“‘Tis proclaimed in the gospel
- that God is willing again to receive us into His favor, to pardon all our sins, to quit all enmity, to bury all former difference and to be our friend and our Father;
- that He is willing again to admit us to sweet communion with Him, and that He will converse with us as friendly and intimately as He did before the Fall;
- that God is willing to receive us to paradise again, to a like freedom from all grief and trouble;
- that He will wipe away all tears from our eyes, and that sorrow and sighing shall flee away;
- that He will make us to forget our former melancholic, forsaken, and doleful state;
- that we may be again admitted to as great a fullness of blessings, to as pleasant and delightful a dwelling place as the garden of Eden, as full of those things which tend the delight of life, to pleasures as refreshing and satisfying;
- that we shall be as free from want, and the curse shall be removed, and all frowns and tokens of displeasure. The world shall again smile upon us and congratulate us.
God will be our friend and the angels shall be our friends, and all things shall be at peace with us, and we shall enjoy as great and uninterrupted a pleasure in mutual society. The wrath of God drove us out of paradise, but the grace of God invites us to return.
The Son of God in the name of His Father comes and calls to us to return from our banishment. He ceases not to call us. He beseeches us to return again.
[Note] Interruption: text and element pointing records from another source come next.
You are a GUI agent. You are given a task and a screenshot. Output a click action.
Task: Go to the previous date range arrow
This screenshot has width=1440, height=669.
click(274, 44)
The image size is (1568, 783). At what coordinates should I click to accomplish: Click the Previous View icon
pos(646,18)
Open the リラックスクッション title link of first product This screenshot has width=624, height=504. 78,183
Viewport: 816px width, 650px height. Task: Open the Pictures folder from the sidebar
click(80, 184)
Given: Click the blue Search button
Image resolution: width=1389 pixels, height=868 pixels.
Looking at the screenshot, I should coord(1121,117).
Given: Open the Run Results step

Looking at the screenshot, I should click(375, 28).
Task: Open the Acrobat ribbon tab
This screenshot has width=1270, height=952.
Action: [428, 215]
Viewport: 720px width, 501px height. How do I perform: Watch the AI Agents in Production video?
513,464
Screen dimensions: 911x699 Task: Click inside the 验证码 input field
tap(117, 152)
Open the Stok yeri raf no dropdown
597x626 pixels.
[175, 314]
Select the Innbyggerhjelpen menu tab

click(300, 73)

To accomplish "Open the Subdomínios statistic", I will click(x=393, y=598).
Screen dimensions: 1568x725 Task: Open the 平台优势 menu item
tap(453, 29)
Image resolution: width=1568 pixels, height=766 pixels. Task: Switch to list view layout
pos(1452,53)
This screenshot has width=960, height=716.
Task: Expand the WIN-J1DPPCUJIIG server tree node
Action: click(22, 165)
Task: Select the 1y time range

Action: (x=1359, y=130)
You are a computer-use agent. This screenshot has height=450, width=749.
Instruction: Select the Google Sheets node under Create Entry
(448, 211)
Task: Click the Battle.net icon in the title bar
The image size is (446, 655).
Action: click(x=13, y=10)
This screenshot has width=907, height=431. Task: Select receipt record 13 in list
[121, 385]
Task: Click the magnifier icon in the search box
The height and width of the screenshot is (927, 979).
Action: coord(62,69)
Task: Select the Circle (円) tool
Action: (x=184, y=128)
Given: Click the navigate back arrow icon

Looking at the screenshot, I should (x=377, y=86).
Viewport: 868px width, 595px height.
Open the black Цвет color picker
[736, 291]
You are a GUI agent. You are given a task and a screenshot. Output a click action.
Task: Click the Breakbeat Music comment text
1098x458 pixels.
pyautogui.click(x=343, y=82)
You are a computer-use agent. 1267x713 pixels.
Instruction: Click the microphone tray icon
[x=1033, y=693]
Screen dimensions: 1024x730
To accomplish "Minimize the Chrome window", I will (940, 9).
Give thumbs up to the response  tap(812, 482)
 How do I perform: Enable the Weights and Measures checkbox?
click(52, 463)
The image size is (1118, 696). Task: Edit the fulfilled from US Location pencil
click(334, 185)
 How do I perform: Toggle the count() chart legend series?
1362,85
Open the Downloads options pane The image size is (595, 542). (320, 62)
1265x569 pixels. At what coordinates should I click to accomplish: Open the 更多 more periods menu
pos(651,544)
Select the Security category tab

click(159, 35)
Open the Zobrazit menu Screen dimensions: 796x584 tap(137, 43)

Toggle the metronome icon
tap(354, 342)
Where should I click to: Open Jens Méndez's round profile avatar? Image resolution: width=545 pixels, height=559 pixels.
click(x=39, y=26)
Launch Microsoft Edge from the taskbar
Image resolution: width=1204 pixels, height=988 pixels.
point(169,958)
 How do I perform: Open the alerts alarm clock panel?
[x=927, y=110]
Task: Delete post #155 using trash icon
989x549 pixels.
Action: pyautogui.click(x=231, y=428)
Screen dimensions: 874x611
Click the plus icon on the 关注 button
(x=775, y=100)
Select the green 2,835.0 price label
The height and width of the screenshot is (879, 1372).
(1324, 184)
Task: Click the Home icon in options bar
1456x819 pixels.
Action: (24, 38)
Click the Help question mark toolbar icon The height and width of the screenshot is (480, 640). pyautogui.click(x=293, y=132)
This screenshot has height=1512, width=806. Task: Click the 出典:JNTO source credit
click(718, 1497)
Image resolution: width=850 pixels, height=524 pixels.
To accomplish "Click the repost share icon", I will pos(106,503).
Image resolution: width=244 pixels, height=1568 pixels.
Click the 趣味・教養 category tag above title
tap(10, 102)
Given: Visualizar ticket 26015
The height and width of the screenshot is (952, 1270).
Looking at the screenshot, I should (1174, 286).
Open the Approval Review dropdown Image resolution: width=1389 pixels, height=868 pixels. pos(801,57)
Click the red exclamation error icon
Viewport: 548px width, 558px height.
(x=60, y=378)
He is come forth on purpose to make known those joyful tidings to us.
Christ calls us away from this cursed ground that brings forth briars and thorns, to a better country. Our first parents were driven away very loath and unwilling to go, but we are invited back again.”
–Jonathan Edwards, “East of Eden,” in Sermons and Discourses, 1730–1733, The Works of Jonathan Edwards, Volume 17, Ed. Mark Valeri and Harry S. Stout (New Haven; London: Yale University Press, 1999), 17: 342–343.